## Tasks
**1)** Using the excerpt on workplace safety prosecutions, list every provision of the three-year probation order imposed on GFC Construction.
**2)** Pick up the excerpt on workplace safety prosecutions after its final line and keep writing.

## Selected excerpt

++++++

GFC Construction had numerous regulatory offences for safety issues and had been warned by authorities and courts of the need to make changes to the dangerous practices at the workplace. The court considered the apathy from the company in light of other directions to correct issues in the workplace as well as the high risk of recurrence when assessing the case.

The employer was fined $300,000 and subject to a three-year probation order which included the following provisions:

  • Retaining an external consultant to ensure compliance with health and safety laws and regulations;
  • Annual Inspections must be performed by the consultant and the Société de l’assurance automobile du Québec;
  • Mandatory annual training for employees on operation of heavy vehicles; and
  • Various administrative and record keeping obligations.

R v Rainbow Concrete (2019)

  • Death of worker operating dump truck, archway collapsed crushing cab and employee, employer pled guilty to criminal negligence causing death, employer fined $1000 plus $200,000 victim surcharge.

In February 2017, Rhéal Dionne was operating a dump truck on Rainbow Concrete property to haul snow. He drove through an archway and the structure collapsed onto the truck. Debris fell through the truck’s cab and crushed Dionne.

Charges were laid under sections 22.1 and 217.1 of the Criminal Code against Rainbow Concrete. Charges were also laid against a supervisor. Rainbow Concrete pleaded guilty to the charges and entered into a plea agreement that included a fine of $1000 and a victim surcharge of $200,000. Charges against the supervisor were dropped.

R v Century Mining Corp, CQ, No 615-01-021168-136 (2017)

++++++

## Given data
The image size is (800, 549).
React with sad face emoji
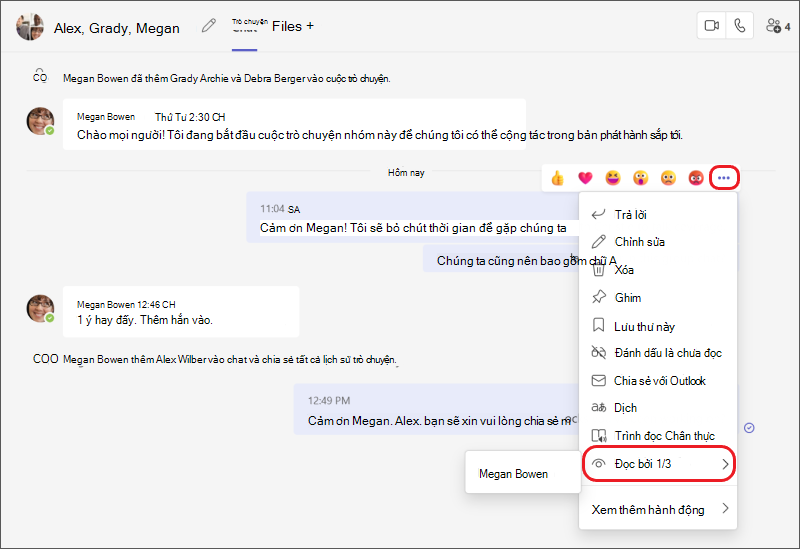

++++++

## Answer set
**1)**
- Retaining an external consultant to ensure compliance with health and safety laws and regulations
- Annual inspections performed by the consultant and the Société de l’assurance automobile du Québec
- Mandatory annual training for employees on operation of heavy vehicles
- Various administrative and record keeping obligations

**2)**
  • Worker injured and blinded after being crushed by a truck, employer fined $200,000 despite declaring bankruptcy in 2012

Century Mining Corp operated a mine in Val-d’Or, QC. In December 2007, Gerald Miville was performing drilling around the wall of a mine in the dark when he was crushed by a truck. No reflective gear was provided to the worker and the truck driver was not informed that work was being performed in the area. The worker was blinded, suffered crushed bones and had to have several organs surgically removed as a result of the incident. The worker testified that he had sought protective equipment from the warehouse before performing the work, in the form of reflective or high-visibility gear, but none was available for use.

In 2012, Century Mining declared bankruptcy. The prosecutor, however, was of the opinion that:

We really want the message to be clear, that just because a company is bankrupt doesn’t mean we won’t pursue a criminal prosecution against them … We want to avoid a company saying to itself based on the example of Century Mining that “good, that’s the solution, I’ll declare bankruptcy, they can’t prosecute me”. [Translation]

In 2013 the company was charged with criminal negligence causing bodily harm, and found guilty on July 21, 2017. They were fined $200,000 despite having declared bankruptcy five years earlier. The Trustee in Receivership stated that although the government has been added as an unsecured creditor to recover the fine, repayment of secured creditors will mean that no money will remain to pay it.

R v Detour Gold Corporation, 2017 ONCJ 954

  • Death of a worker due to acute cyanide intoxication, employer fined $1.4M + $420,000 victim surcharge and $805,333 restitution to widow

Detour Gold Corp operates a gold mine northeast of Cochrane, Ontario, and employs approximately 1,000 people. Part of the processing of the ore includes the use of an “InLine Leach Reactor” (an intensive cyanide reactor) which uses sodium cyanide to leach gold from the ore. The reactor is locked up and requires written authorization from management along with a security escort to access the enclosure.

In April 2015 a leak developed in the system. Several repairs were attempted during April and May. On June 3, 2015 Denis Millette was tasked with completing repairs, and was provided authorization to enter the enclosure. Between 11:23 am and 1:57 pm he worked on the repair. He wore only cloth coveralls and latex gloves as protective equipment. During the time he worked on the system he was exposed to cyanide, which came into contact with his skin. Millette died at 4:19 pm, the cause of death being recorded as “acute cyanide intoxication via skin absorption”.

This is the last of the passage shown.